Cacciari, gennaio e l’eternità

Oggi il fanciullino che è in me ha incontrato uno dei miti della tarda adolescenza: Massimo Cacciari. Una delle poche menti pensanti di questo Paese. Lo preferivo quando parlava di Heidegger e Derridà, ma anche quando parla di politica starei a sentirlo per ore.

Così, con un flash back temporale, ho fatto un triplo carpiato all’indietro e sono tornato fra i banchi dell’Università, nella mia adorata Villa Mirafiori. Mi sono ricordato di essere un filosofo e come d’incanto mi sono tornati in mente le monadi di Leibniz, il noumeno di Kant, la dialettica servo padrone di Hegel, la riduzione eidetica di Husserl e la caducità del tempo in Heidegger: niente dura per sempre, tutto prima o poi ha un termine, evolve, si trasforma, finisce.

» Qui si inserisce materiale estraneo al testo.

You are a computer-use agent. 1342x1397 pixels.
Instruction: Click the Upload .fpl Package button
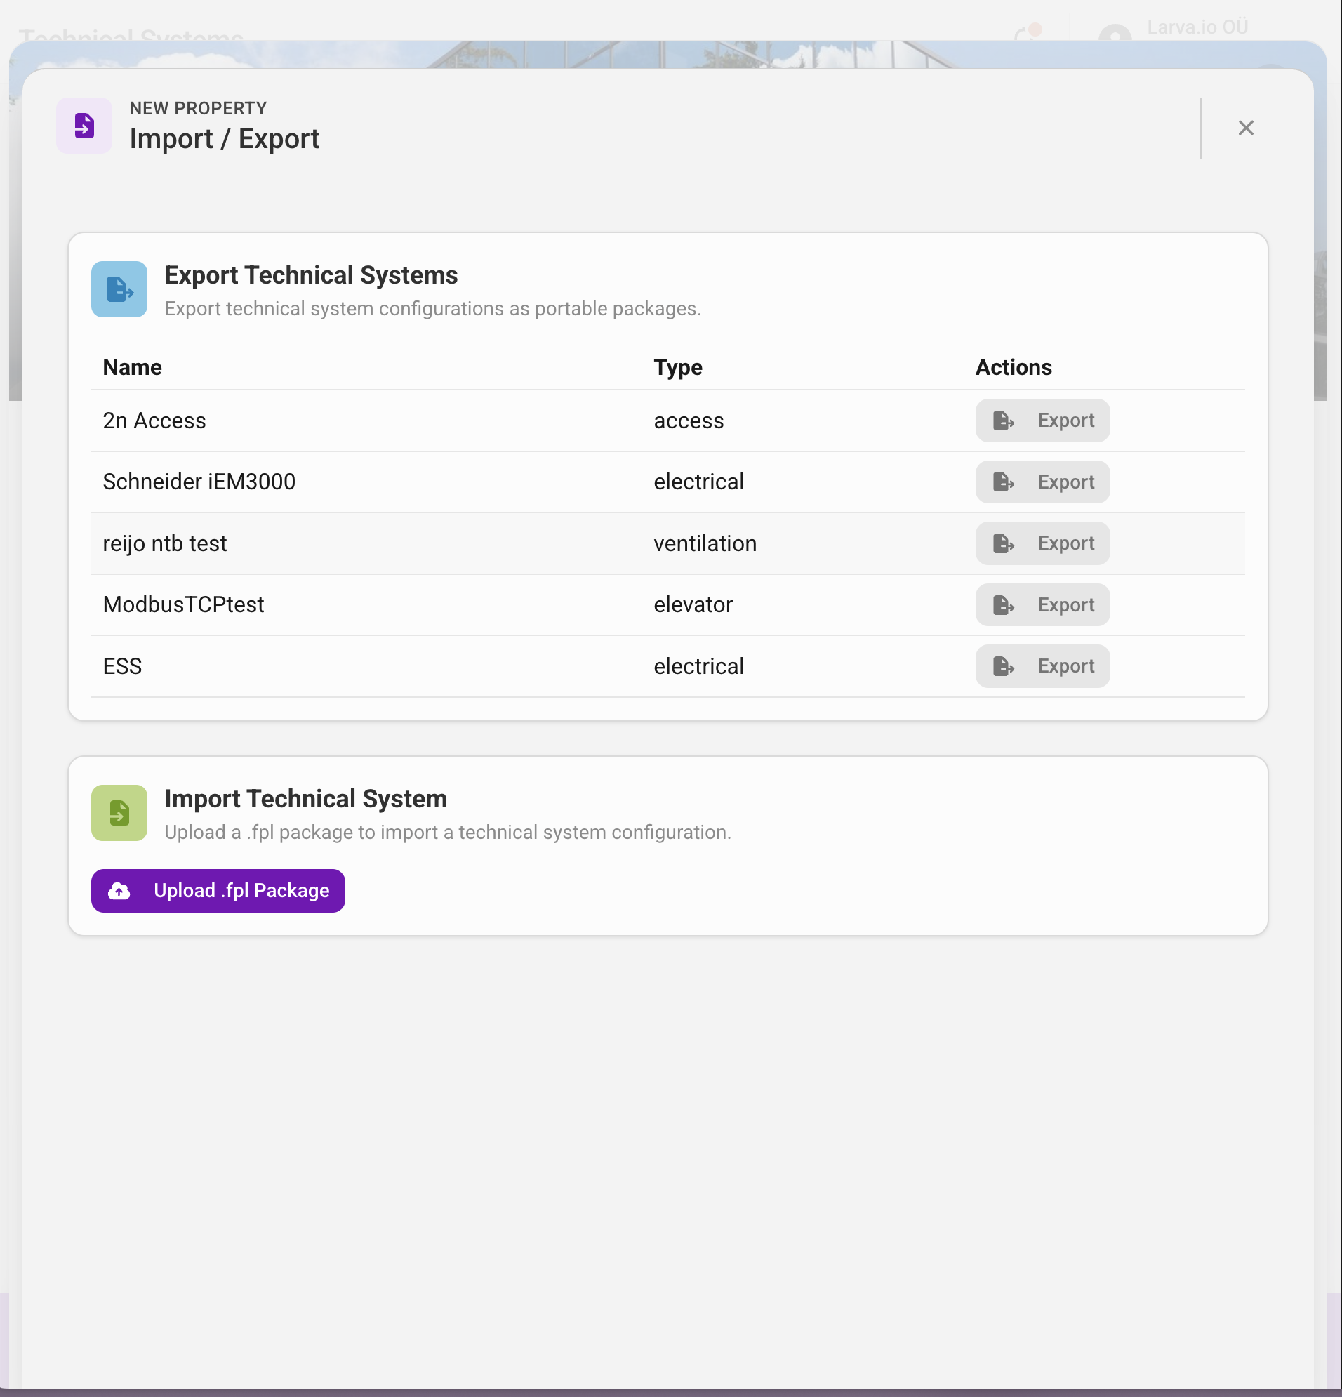click(x=217, y=890)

Eppure oggi siamo al 15. Siamo a metà. Anzi, neanche a metà, perché ne ha 31. Capite? Neanche a metà. E allora ho avuto questa intuizione. Sì, effettivamente tutto finisce. Tutto, tranne gennaio. Lui no. Lui dura in eterno. Lui e forse i lavori sulla Tiburtina.

Così ho capito anche perchè invece di scrivere saggi e tenere lezioni all’università, scrivo minchiate su un blog e lavoro alle Poste.